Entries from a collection
________

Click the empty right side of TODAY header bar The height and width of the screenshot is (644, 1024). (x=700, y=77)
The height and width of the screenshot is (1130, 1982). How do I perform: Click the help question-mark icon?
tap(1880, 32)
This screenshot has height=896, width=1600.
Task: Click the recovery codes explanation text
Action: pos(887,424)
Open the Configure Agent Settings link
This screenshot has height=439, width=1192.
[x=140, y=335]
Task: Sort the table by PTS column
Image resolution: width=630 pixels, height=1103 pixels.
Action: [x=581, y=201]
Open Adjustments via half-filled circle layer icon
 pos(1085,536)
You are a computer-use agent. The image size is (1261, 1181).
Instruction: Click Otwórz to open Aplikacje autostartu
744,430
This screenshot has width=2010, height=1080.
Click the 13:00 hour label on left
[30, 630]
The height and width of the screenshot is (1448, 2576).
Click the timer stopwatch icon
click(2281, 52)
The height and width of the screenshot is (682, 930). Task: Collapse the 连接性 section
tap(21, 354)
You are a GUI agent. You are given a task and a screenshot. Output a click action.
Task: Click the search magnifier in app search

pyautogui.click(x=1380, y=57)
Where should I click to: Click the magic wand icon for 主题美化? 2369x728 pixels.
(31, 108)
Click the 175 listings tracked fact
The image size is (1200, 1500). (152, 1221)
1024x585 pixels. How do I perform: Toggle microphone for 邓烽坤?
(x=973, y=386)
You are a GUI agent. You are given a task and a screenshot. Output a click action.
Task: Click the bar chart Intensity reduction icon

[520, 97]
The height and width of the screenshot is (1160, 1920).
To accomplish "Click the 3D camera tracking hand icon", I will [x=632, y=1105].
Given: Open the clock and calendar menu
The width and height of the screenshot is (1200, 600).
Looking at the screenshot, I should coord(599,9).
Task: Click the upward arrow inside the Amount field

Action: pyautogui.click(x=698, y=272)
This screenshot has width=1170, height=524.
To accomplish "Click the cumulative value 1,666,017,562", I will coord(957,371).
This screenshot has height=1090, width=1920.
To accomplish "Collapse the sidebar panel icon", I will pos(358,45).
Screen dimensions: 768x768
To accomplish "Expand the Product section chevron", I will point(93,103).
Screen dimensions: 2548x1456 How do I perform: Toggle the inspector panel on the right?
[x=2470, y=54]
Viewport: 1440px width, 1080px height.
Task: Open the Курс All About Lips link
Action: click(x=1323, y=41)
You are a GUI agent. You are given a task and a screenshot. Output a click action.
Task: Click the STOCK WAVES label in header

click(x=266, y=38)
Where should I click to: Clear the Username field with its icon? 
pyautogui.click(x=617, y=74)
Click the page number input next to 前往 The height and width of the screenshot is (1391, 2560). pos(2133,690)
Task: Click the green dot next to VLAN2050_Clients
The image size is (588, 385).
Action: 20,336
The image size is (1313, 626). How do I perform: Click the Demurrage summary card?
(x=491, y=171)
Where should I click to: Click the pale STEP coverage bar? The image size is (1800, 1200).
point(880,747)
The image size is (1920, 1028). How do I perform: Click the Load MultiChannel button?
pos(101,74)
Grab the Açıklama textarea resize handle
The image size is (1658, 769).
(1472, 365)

________

> **EXERCISE**: Reproduce all of the entries above word for word, without changing anything.

> **RESPONSE**:
Click the empty right side of TODAY header bar The height and width of the screenshot is (644, 1024). (x=700, y=77)
The height and width of the screenshot is (1130, 1982). How do I perform: Click the help question-mark icon?
tap(1880, 32)
This screenshot has height=896, width=1600.
Task: Click the recovery codes explanation text
Action: pos(887,424)
Open the Configure Agent Settings link
This screenshot has height=439, width=1192.
[x=140, y=335]
Task: Sort the table by PTS column
Image resolution: width=630 pixels, height=1103 pixels.
Action: [x=581, y=201]
Open Adjustments via half-filled circle layer icon
 pos(1085,536)
You are a computer-use agent. The image size is (1261, 1181).
Instruction: Click Otwórz to open Aplikacje autostartu
744,430
This screenshot has width=2010, height=1080.
Click the 13:00 hour label on left
[30, 630]
The height and width of the screenshot is (1448, 2576).
Click the timer stopwatch icon
click(2281, 52)
The height and width of the screenshot is (682, 930). Task: Collapse the 连接性 section
tap(21, 354)
You are a GUI agent. You are given a task and a screenshot. Output a click action.
Task: Click the search magnifier in app search

pyautogui.click(x=1380, y=57)
Where should I click to: Click the magic wand icon for 主题美化? 2369x728 pixels.
(31, 108)
Click the 175 listings tracked fact
The image size is (1200, 1500). (152, 1221)
1024x585 pixels. How do I perform: Toggle microphone for 邓烽坤?
(x=973, y=386)
You are a GUI agent. You are given a task and a screenshot. Output a click action.
Task: Click the bar chart Intensity reduction icon

[520, 97]
The height and width of the screenshot is (1160, 1920).
To accomplish "Click the 3D camera tracking hand icon", I will [x=632, y=1105].
Given: Open the clock and calendar menu
The width and height of the screenshot is (1200, 600).
Looking at the screenshot, I should coord(599,9).
Task: Click the upward arrow inside the Amount field

Action: pyautogui.click(x=698, y=272)
This screenshot has width=1170, height=524.
To accomplish "Click the cumulative value 1,666,017,562", I will coord(957,371).
This screenshot has height=1090, width=1920.
To accomplish "Collapse the sidebar panel icon", I will pos(358,45).
Screen dimensions: 768x768
To accomplish "Expand the Product section chevron", I will point(93,103).
Screen dimensions: 2548x1456 How do I perform: Toggle the inspector panel on the right?
[x=2470, y=54]
Viewport: 1440px width, 1080px height.
Task: Open the Курс All About Lips link
Action: click(x=1323, y=41)
You are a GUI agent. You are given a task and a screenshot. Output a click action.
Task: Click the STOCK WAVES label in header

click(x=266, y=38)
Where should I click to: Clear the Username field with its icon? 
pyautogui.click(x=617, y=74)
Click the page number input next to 前往 The height and width of the screenshot is (1391, 2560). pos(2133,690)
Task: Click the green dot next to VLAN2050_Clients
The image size is (588, 385).
Action: 20,336
The image size is (1313, 626). How do I perform: Click the Demurrage summary card?
(x=491, y=171)
Where should I click to: Click the pale STEP coverage bar? The image size is (1800, 1200).
point(880,747)
The image size is (1920, 1028). How do I perform: Click the Load MultiChannel button?
pos(101,74)
Grab the Açıklama textarea resize handle
The image size is (1658, 769).
(1472, 365)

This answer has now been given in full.